*Document section:*
PURPOSE OF REVIEW: Optic pathway gliomas (OPG) are the most common tumor of the anterior visual pathway and can involve the optic nerve, chiasm, tract, and optic radiations. They are typically benign lesions, often pilocytic astrocytomas, which are diagnosed in childhood. We review the epidemiology, clinical presentation, diagnosis, and management of these lesions in patients with and without neurofibromatosis type 1 (NF-1).

RECENT FINDINGS: Most commonly, patients diagnosed with OPG have NF-1 especially if the lesions are bilateral. Such lesions tend to have a relatively indolent course and at least 50% of patients have no evidence of visual loss. Rarely, children without NF-1 may sporadically develop OPG with such lesions often having a more aggressive nature and greater propensity for visual dysfunction. The gold standard for diagnosis and follow-up are thorough neuro-ophthalmic examinations with specific attention to visual acuity. Management must be individualized and may comprise conservative follow-up, chemotherapy, radiation and/or surgical intervention.

SUMMARY: OPG may range in their behavior based upon the nature of the tumor (NF-1 or sporadic). Current guidelines recommend following patients with regular clinical examinations. Management of these lesions is highly individualized based upon the nature and extent of the lesion, visual function and side-effect profile of the treatment. Clinicians should be aware of the available options to determine which may be best suited for their patient.

*Requirement:* Reproduce the optic pathway glioma review abstract from "PURPOSE OF REVIEW: Optic" to "type 1 (NF-1).".

*Recorded data:*

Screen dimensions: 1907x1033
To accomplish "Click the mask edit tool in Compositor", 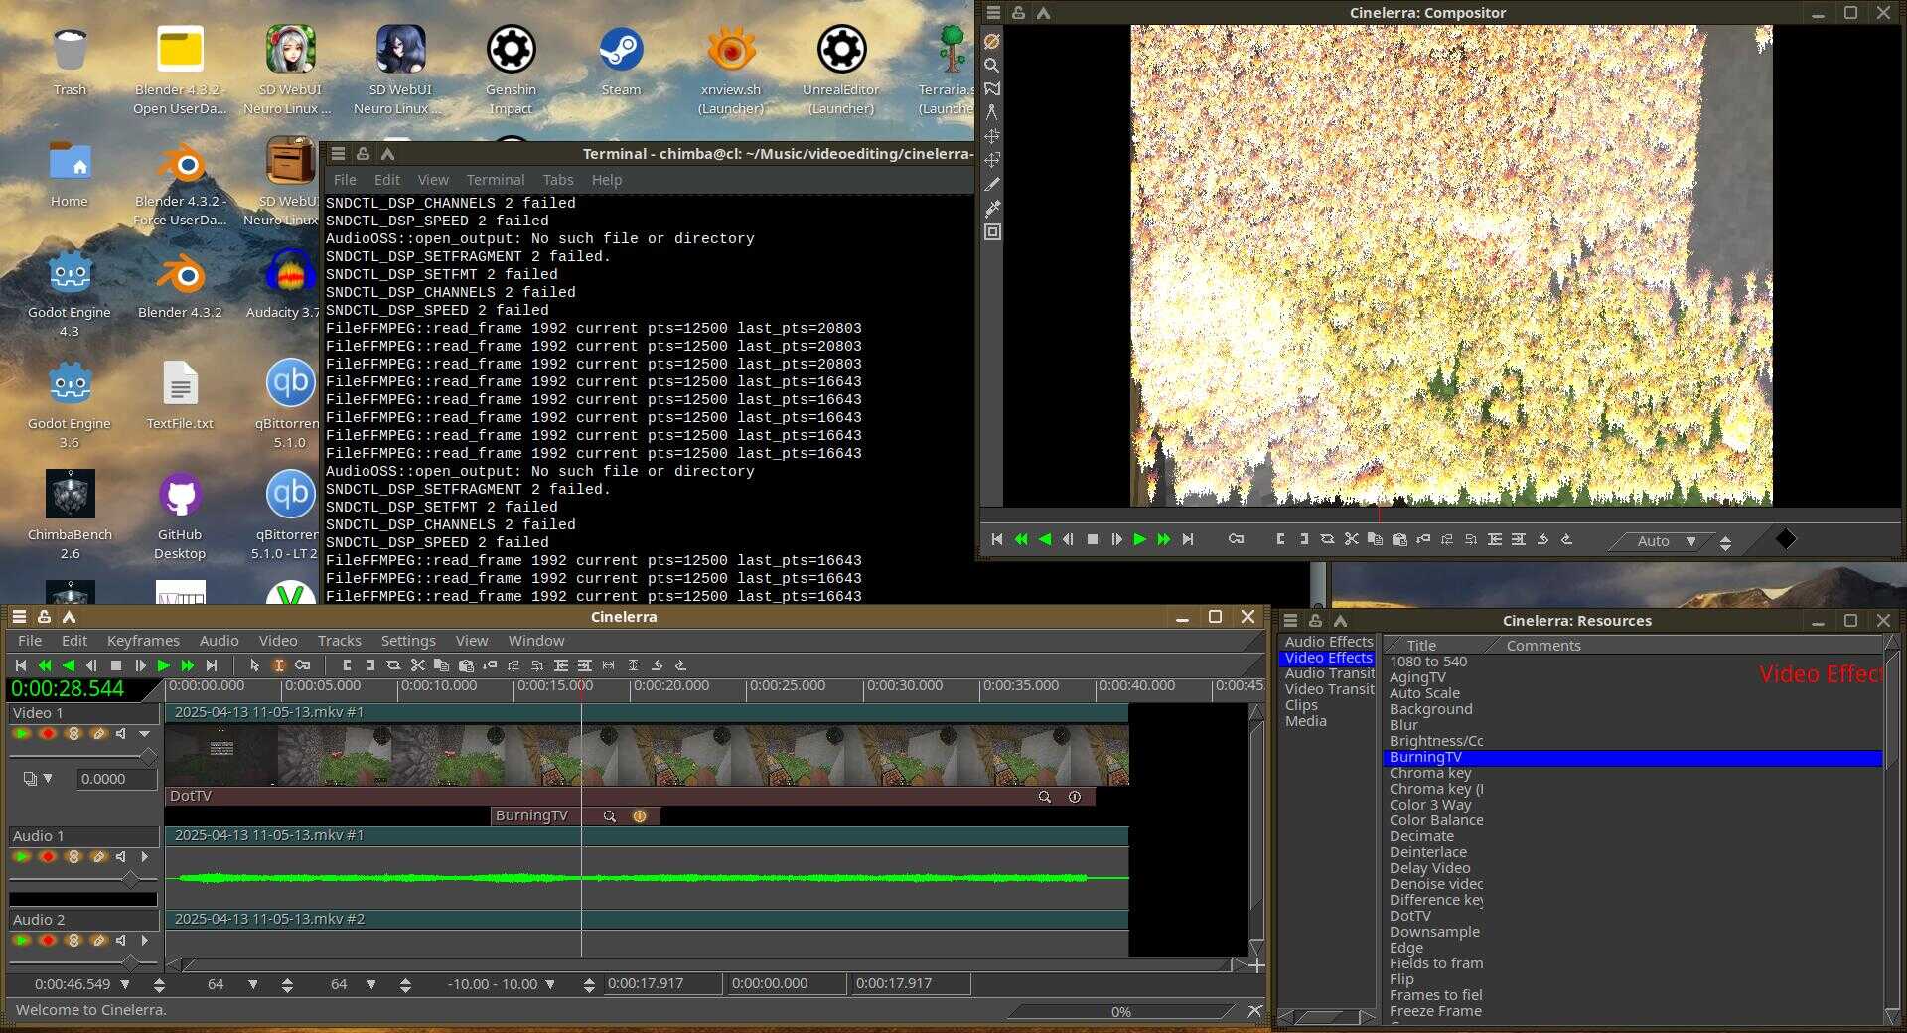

*Exercise output:*
PURPOSE OF REVIEW: Optic pathway gliomas (OPG) are the most common tumor of the anterior visual pathway and can involve the optic nerve, chiasm, tract, and optic radiations. They are typically benign lesions, often pilocytic astrocytomas, which are diagnosed in childhood. We review the epidemiology, clinical presentation, diagnosis, and management of these lesions in patients with and without neurofibromatosis type 1 (NF-1).